This data is available as a CSV file. We are going to analyze this data set using the Pandas DataFrame.
This analyse will be helpful for those working in Finance or Share Market domain.
From this dataset, we extract various insights using Python in our Project.
1) How much amount the companies spent on R & D ?
2) Revenue Earned by the companies
3) Date-wise Impact on the Stock
4) Events when Maximum Stock Impact was observed
5) AI Revenue Growth of the companies
6) Correlation between the columns
7) Expenditure vs Revenue year-by-year
8) Event Impact Analysis
9) Change in the index wrt Year & Company
These are the main Features/Columns available in the dataset :
1) Date: This column indicates the specific calendar day for which the financial and AI-related data is recorded. It allows for time-series analysis of the trends and impacts.
2) Company: This column specifies the name of the company to which the data in that particular row belongs. Examples include "OpenAI" and "Meta".

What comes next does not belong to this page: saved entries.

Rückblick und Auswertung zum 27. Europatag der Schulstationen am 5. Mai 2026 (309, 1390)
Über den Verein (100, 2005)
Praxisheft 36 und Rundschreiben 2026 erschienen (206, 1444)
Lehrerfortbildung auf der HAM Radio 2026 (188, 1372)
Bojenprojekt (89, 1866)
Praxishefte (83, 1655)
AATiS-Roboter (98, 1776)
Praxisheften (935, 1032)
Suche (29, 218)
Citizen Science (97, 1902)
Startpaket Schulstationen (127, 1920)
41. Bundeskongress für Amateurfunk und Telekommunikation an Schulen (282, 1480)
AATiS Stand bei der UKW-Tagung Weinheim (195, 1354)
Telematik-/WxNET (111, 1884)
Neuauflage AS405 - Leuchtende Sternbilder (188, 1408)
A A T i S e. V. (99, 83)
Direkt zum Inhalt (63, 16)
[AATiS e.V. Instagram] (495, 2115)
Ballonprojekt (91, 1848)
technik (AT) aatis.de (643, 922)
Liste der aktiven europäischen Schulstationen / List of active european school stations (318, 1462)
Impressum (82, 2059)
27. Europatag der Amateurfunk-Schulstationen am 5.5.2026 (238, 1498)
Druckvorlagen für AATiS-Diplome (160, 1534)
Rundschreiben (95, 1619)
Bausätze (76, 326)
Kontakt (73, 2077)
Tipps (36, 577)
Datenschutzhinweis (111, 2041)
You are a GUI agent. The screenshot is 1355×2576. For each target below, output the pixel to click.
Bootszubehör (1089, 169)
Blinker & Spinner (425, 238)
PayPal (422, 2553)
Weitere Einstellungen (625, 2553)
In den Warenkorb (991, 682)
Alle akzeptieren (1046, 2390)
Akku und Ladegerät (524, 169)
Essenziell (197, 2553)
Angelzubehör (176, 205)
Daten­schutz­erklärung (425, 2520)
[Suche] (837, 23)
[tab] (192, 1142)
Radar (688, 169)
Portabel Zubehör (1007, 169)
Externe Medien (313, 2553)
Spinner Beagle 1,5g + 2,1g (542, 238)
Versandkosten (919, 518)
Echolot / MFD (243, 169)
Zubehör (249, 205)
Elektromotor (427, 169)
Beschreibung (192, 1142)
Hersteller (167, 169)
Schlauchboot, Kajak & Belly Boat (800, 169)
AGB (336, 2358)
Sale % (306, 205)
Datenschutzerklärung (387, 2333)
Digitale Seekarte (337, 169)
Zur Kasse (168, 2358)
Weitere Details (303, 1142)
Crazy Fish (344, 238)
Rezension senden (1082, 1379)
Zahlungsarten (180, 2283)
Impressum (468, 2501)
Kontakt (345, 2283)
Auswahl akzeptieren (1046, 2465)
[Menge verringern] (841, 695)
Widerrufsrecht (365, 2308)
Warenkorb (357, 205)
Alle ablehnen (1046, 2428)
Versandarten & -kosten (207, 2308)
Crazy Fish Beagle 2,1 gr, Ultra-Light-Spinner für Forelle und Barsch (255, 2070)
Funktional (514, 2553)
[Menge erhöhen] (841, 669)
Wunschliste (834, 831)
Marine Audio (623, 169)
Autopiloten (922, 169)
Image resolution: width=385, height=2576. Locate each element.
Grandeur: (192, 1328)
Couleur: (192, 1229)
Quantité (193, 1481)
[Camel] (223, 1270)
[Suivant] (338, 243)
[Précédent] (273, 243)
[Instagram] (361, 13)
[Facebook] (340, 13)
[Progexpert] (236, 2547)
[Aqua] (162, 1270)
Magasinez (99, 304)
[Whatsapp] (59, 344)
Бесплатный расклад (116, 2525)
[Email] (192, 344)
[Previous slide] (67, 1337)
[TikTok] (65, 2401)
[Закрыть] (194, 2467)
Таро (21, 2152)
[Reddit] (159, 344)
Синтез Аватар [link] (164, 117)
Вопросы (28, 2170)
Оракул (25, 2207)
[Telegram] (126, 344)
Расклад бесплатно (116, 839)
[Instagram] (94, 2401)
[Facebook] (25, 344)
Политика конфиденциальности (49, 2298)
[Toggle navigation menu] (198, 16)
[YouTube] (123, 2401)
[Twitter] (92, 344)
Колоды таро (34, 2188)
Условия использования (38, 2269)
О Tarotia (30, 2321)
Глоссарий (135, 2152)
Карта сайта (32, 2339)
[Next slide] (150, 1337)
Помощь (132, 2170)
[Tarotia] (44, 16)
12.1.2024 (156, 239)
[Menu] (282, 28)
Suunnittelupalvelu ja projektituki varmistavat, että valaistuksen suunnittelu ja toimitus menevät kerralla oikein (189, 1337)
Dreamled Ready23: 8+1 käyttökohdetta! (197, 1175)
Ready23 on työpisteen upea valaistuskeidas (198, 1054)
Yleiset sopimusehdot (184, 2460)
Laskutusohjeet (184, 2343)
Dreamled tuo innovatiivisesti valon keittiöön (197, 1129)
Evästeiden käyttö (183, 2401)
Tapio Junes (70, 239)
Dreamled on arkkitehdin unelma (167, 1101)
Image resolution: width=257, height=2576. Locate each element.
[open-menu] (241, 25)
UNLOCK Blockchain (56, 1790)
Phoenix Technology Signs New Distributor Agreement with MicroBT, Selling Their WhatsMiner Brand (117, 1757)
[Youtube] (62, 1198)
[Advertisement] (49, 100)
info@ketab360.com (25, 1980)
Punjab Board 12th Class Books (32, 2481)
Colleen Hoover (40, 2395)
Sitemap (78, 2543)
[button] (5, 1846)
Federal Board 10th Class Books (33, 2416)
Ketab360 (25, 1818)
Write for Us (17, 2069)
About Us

3) R&D_Spending_USD_Mn: This column represents the Research and Development (R&D) spending of the company, measured in Millions of USD. It serves as an indicator of a company's investment in innovation and future growth, particularly in the AI sector.
4) AI_Revenue_USD_Mn: This column denotes the revenue generated specifically from AI-related products or services, also measured in Millions of USD. This metric highlights the direct financial success derived from AI initiatives.
5) AI_Revenue_Growth_%: This column shows the percentage growth of AI-related revenue for the company on a daily basis. It indicates the pace at which a company's AI business is expanding or contracting.
6) Event: This column captures any significant events or announcements made by the company that could potentially influence its financial performance or market perception. Examples include "Cloud AI launch," "AI partnership deal," "AI ethics policy update," and "AI speech recognition release." These events are crucial for understanding sudden shifts in stock impact.
7) Stock_Impact_%: This column quantifies the percentage change in the company's stock price on a given day, likely in response to the recorded financial metrics or events. It serves as a direct measure of market reaction.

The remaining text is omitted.